Count Dankula, the YouTuber, was today fined £800 for teaching his girlfriend’s pet pug dog to perform a Nazi salute. Dankula, real name Mark Meechan, had thought out the stunt as a joke, to annoy his girlfriend by teaching the dog the least cute thing he could come up with. He was convicted of a hate crime last month and could theoretically have been sent to prison at today’s sentencing. Mercifully, the judge settled on a fine. The ruling comes days after 19-years old Chelsea Russell was also hauled before the UK courts and found guilty of sending a grossly offensive message over Instagram. She had posted lyrics from rapper Snap Dogg’s “I’m Trippin”, which includes several mentions of the N-word.

There are so many things wrong with these grotesque cases. By criminalising words and making it illegal to offend people, “hate crime” laws have warped what used to count as being outside the law, to include acts which are in bad taste. That, in itself, is a disaster – but it actually gets worse: what the recent cases have demonstrated is that the laws will be used to prosecute much more than people who are actively promoting division and conflict. Jokes between friends, if taken the wrong way – even by outsiders; you don’t have to be the butt of the joke yourself – are suddenly liable to end you up in court.

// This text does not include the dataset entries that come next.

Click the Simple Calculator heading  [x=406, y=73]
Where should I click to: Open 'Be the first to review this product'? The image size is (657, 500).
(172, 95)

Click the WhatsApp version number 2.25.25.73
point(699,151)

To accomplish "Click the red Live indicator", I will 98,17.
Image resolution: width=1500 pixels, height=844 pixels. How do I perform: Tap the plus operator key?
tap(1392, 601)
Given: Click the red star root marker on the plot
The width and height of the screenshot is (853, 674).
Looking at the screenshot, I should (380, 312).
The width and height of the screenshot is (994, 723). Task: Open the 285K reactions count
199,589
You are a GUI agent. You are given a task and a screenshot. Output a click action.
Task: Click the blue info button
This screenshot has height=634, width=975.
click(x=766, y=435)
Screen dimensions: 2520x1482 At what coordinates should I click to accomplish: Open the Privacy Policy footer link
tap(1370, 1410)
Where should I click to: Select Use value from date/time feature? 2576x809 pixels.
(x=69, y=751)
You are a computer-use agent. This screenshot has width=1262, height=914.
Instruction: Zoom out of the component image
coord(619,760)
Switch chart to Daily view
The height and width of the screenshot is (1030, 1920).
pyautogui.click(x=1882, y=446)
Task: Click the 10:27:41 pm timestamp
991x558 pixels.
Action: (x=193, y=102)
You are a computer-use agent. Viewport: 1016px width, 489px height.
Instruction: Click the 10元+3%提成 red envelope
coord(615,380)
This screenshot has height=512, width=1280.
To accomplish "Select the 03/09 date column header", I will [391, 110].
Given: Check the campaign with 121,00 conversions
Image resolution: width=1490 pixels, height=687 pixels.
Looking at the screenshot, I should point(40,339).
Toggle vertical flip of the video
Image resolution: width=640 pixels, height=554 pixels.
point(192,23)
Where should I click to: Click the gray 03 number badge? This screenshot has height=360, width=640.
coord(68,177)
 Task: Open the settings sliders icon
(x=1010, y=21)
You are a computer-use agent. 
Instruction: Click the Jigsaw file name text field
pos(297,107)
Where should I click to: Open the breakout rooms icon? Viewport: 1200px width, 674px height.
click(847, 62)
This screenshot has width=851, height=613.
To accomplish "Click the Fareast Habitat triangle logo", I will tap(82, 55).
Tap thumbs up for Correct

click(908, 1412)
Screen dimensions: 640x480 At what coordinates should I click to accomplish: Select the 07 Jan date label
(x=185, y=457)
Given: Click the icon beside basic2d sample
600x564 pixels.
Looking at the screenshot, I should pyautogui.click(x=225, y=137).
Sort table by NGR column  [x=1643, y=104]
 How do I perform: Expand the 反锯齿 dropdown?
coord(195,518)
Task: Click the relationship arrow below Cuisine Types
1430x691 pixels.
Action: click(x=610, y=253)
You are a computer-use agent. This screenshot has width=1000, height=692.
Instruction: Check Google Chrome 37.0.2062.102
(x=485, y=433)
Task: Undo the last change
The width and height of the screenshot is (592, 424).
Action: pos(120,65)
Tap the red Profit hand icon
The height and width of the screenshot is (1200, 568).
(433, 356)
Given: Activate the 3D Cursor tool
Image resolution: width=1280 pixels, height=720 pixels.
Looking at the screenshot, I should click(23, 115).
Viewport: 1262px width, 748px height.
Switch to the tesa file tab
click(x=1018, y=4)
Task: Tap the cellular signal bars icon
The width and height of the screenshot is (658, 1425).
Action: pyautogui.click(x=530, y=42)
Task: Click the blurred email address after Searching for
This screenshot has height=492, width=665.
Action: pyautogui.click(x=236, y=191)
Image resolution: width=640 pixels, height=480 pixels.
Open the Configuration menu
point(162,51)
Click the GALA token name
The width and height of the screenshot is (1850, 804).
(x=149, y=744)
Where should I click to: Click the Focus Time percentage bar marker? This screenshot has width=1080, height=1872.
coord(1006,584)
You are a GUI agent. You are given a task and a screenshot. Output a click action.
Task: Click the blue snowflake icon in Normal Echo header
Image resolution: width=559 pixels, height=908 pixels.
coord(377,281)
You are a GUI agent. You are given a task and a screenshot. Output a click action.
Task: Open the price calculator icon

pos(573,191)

Simply unthinkable just a few years ago, now this reality is something every Briton must countenance as part and parcel of living in an increasingly Orwellian society. Free speech is so obviously a thing of the past in Britain, with legislation being used to make us think and act differently, in deference to a politically correct dogma. In George Orwell’s 1984, Newspeak was the language created by the regime, the aim of which was to narrow the range of thought of the people of Oceania. UK politicians and authoritarian social justice warriors are reading Orwell’s dystopian vision as an instruction manual.

For years, public hysteria (much of it on social media) has been used to destroy the careers and lives of people who fell foul of the PC agenda. But there was a saving grace; a weapon against the mob: deny any moral culpability, don’t accept that the game must be played by their rules. Stick by your words; admit what you said, but not that it was wrong; refuse to be judged by their moral standards – standards which have been invented in the last few years by a small, but powerful group of identity politics crusaders, but which we are to accept as if they were universal. If you stuck to your guns, often the outrage would dissipate, allowing the alleged offender to emerge largely unscathed from the turmoil. This is now much more difficult. With the courts on their side, the social justice warriors have increased their power to silence those who dissent from “allowable opinion”.

Britain is a joke. The most politically correct joke you can imagine. But not a funny one.